Phone consultations with GPs in NSW and Victoria climbed from zero to more than 138,000 per week during Covid-19, according to the first report from a Digital Health CRC-funded project with Macquarie University, Outcome Health, Gippsland, Eastern Melbourne and South Eastern Melbourne PHNs, and the Royal College of Pathologists of Australasia Quality Assurance Programs, with participation from Central and Eastern Sydney and South Western Sydney PHNs.

The report also showed that during the height of Victoria’s second wave of the COVID-19 pandemic in August, phone consultations exceeded face to face consultations for the first time.

In Victoria, patients used 95,357 phone consultations per week to talk to a GP between January and September 2020. In NSW it was 45,850 per week.

In Victoria, 95.7 per cent of 2019 GP consultations were face-to-face – but that dropped to 57.7 per cent in 2020. In NSW,  97.3 per cent of 2019 GP consultations were face-to-face dropping to 70 per cent in 2020.

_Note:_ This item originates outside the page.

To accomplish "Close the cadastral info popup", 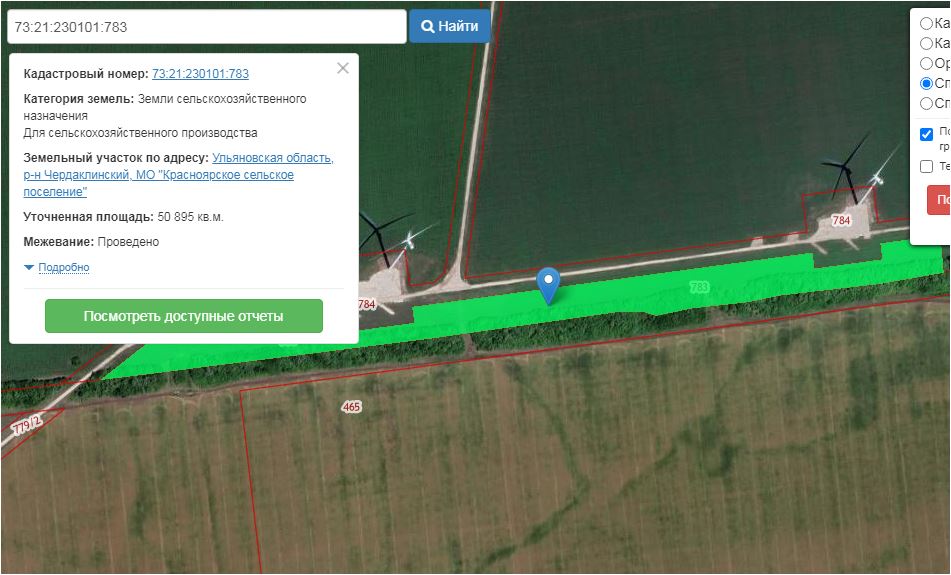I will (343, 68).
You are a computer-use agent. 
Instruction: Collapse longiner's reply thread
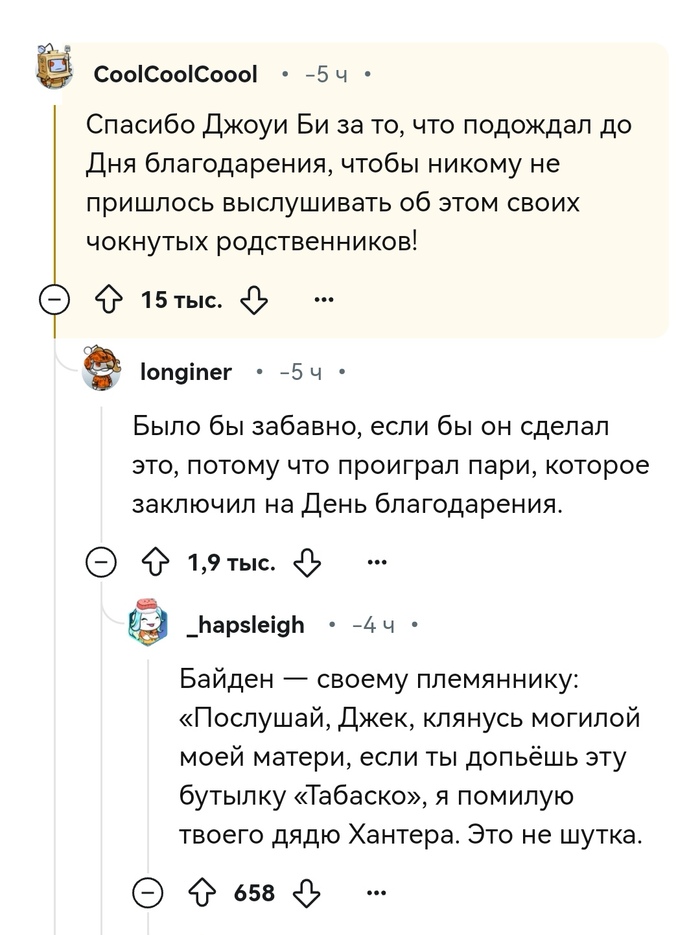point(103,564)
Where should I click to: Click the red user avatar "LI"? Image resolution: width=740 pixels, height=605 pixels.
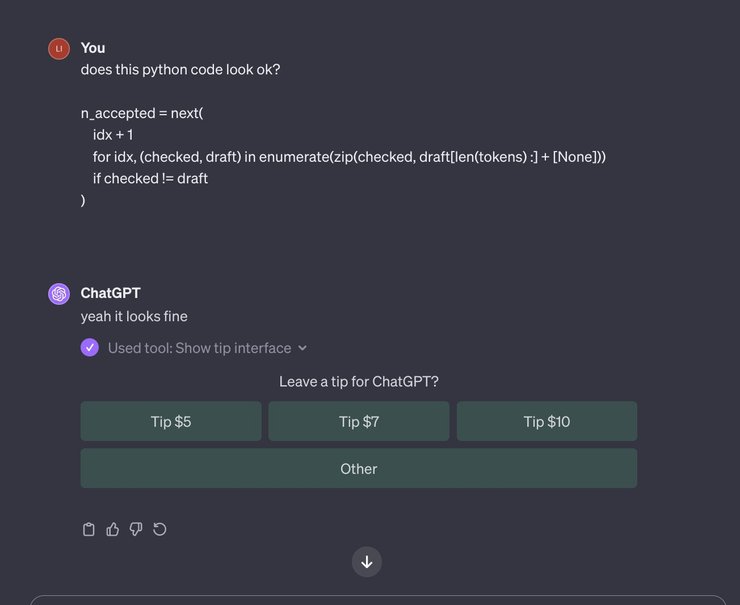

The researchers have urged the government to extend the use of Medical Benefits Scheme (MBS) Telehealth Service item numbers to support patients and GPs beyond the current 31 March 2021 cut-off.

“The widespread uptake of telehealth services provides clear justification for long-term support from the MBS to help cover the cost of patients consulting a GP by phone or video,” said lead researcher Professor Andrew Georgiou.

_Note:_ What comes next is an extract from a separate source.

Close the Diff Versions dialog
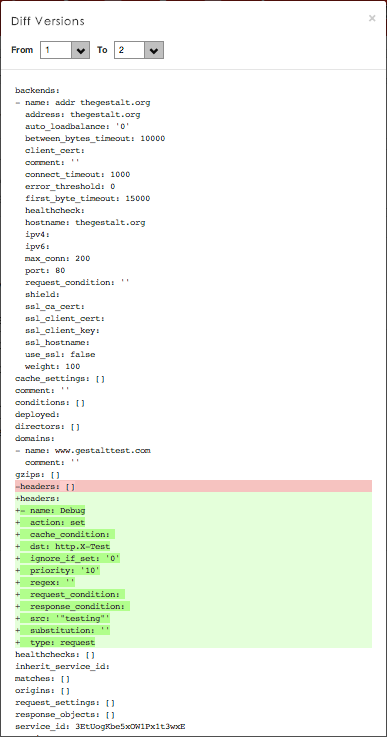The width and height of the screenshot is (387, 737). coord(372,18)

Telehealth services support people to limit unnecessary travel, reducing the risk of community transmission of COVID-19 and other infectious conditions such as influenza. Telehealth is also convenient for people in rural and remote regions.

Video consultations also rose but were far less popular than phone consultations. The researchers suggested this could point to a shortfall in the available technology or technical knowledge required. In Victoria 2,540 video consultations were conducted per week during 2020 (comprising 2.7 per cent of all telehealth consultations), compared to 38 per week on 2019. In NSW the figure was 805 per week in 2020 (1.7 per cent of all telehealth consultations) compared to four per week the previous year.

The study covers nearly 30 per cent of the Australian population, including urban and rural/remote regions from approximately 800 general practices (454 from Victoria and 346 from NSW).

The participating Primary Health Networks (PHNs) included two urban (Eastern Melbourne and South Eastern Melbourne) and a predominantly rural (Gippsland) PHN from Victoria, and in NSW, Central and Eastern Sydney (urban) and South Western Sydney (incorporating rural areas Wingello to Bundanoon) PHNs.